- [Exercise details] Start at the line with "Instruction: Open IFA手数料 link" in the records below, stop at the line with "is (889, 1024).", and return every line in that span exactly, the two end lines included.

Stored data entries:

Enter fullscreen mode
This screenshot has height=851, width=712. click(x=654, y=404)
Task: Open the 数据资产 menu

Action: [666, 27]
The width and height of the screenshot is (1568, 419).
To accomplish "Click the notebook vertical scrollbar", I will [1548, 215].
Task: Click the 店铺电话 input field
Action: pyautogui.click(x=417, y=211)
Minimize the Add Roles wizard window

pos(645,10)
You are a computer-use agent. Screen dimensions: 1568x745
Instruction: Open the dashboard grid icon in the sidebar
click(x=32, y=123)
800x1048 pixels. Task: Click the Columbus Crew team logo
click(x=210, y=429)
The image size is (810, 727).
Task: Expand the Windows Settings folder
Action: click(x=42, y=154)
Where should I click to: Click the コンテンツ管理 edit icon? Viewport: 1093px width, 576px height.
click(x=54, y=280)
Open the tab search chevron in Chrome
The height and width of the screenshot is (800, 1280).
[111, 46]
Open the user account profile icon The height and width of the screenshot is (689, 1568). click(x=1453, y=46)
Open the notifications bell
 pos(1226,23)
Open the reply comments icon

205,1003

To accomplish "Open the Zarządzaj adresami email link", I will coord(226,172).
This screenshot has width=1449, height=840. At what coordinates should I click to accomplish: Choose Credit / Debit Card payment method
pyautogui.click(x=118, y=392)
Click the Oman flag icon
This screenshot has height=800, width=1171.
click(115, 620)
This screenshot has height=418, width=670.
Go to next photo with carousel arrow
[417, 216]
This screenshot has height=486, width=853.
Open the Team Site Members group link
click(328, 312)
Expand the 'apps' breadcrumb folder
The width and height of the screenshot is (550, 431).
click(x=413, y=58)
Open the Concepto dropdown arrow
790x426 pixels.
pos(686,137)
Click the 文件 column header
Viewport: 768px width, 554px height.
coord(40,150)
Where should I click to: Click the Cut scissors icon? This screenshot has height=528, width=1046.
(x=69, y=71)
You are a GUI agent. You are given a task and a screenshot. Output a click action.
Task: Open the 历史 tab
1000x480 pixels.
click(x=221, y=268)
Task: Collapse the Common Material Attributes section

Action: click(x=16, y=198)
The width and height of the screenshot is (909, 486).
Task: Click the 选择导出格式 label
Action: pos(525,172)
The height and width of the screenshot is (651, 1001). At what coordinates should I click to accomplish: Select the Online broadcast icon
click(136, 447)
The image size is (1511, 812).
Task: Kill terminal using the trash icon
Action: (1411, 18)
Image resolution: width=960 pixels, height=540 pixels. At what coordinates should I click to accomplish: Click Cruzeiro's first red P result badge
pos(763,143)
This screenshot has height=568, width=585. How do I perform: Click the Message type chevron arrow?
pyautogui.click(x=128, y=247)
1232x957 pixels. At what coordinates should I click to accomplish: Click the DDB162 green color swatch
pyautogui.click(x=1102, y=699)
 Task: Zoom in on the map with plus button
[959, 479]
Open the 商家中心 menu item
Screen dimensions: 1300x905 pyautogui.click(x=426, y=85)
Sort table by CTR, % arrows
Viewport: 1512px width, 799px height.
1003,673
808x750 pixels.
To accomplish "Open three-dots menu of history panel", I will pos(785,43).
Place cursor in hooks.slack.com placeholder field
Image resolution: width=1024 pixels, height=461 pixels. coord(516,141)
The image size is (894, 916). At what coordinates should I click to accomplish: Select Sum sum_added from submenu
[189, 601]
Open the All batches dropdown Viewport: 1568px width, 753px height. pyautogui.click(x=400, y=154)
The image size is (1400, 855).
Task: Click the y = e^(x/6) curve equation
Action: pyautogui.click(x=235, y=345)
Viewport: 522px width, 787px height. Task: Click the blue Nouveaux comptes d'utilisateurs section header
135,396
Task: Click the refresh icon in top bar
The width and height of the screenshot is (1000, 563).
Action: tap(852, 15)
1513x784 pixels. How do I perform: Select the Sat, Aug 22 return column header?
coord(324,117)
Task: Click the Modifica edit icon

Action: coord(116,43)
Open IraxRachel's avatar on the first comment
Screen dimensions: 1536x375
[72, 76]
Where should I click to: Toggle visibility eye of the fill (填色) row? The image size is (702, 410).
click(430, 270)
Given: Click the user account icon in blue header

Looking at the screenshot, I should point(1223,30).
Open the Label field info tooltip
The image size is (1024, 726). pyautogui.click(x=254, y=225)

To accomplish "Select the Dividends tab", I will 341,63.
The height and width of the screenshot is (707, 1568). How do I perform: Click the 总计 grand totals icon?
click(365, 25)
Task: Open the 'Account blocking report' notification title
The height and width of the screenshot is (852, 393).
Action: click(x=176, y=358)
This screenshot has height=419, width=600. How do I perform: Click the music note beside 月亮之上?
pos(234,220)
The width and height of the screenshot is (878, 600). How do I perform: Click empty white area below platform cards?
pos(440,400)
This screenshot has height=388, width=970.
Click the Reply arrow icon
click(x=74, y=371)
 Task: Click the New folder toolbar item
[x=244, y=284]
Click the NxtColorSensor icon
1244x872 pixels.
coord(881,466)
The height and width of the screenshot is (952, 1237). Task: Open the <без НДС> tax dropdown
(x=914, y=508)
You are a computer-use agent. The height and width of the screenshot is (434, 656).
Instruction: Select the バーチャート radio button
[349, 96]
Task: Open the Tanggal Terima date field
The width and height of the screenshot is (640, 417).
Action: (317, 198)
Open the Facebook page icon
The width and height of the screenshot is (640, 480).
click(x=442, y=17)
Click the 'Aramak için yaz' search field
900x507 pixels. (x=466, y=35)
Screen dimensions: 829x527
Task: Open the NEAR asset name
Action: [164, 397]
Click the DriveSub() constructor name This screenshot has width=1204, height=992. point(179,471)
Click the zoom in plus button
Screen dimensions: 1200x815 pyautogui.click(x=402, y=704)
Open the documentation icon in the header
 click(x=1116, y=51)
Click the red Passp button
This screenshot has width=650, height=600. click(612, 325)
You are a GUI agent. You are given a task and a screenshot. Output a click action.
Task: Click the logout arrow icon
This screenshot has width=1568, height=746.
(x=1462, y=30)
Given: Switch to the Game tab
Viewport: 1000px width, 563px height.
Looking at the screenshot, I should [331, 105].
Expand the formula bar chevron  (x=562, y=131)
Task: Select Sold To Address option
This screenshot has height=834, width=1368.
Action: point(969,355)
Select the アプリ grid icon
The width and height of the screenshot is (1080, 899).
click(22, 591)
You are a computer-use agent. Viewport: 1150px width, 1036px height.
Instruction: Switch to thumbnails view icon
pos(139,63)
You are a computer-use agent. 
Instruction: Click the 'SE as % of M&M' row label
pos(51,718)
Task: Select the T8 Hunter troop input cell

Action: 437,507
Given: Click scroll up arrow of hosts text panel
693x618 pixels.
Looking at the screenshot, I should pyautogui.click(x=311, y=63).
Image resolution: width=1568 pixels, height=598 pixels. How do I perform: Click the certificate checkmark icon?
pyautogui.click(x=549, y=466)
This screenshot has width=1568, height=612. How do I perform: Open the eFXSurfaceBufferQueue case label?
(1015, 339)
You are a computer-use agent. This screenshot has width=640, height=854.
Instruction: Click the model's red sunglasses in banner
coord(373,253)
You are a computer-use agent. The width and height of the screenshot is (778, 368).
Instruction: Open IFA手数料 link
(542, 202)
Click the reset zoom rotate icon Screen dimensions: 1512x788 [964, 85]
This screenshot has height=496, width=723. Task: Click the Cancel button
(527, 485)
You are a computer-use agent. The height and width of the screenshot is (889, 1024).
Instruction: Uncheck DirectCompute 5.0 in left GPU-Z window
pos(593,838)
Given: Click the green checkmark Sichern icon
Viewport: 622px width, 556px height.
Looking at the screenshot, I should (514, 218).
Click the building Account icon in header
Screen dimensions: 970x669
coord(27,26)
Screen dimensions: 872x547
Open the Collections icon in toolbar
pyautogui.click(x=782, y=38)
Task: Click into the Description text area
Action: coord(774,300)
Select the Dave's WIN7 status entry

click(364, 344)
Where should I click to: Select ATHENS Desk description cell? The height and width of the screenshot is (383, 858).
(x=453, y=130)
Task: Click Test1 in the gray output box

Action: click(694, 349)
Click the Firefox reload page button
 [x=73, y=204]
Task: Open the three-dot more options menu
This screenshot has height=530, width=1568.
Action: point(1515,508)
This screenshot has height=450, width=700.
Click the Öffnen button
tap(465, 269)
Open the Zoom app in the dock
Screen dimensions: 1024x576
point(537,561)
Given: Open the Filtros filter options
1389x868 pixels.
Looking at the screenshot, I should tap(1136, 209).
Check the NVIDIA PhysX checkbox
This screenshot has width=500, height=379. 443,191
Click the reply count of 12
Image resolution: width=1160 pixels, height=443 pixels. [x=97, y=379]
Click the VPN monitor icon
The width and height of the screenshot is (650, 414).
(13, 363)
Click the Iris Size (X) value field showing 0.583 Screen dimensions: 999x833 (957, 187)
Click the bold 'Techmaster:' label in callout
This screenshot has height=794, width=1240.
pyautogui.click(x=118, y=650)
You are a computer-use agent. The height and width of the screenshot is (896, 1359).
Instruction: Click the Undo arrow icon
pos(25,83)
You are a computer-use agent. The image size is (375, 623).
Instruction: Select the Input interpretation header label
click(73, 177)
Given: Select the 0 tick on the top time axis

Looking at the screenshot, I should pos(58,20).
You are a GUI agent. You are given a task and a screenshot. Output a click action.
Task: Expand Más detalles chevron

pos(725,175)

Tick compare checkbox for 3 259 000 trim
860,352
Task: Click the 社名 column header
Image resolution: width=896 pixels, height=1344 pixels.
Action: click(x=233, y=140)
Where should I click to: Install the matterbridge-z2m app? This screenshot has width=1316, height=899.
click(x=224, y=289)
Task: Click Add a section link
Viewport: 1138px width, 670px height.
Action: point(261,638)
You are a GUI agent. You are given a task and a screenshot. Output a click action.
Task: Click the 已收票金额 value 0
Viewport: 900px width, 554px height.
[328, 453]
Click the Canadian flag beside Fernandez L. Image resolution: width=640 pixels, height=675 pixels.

- [Answer for this exercise]
Instruction: Open IFA手数料 link
(542, 202)
Click the reset zoom rotate icon Screen dimensions: 1512x788 [964, 85]
This screenshot has height=496, width=723. Task: Click the Cancel button
(527, 485)
You are a computer-use agent. The height and width of the screenshot is (889, 1024).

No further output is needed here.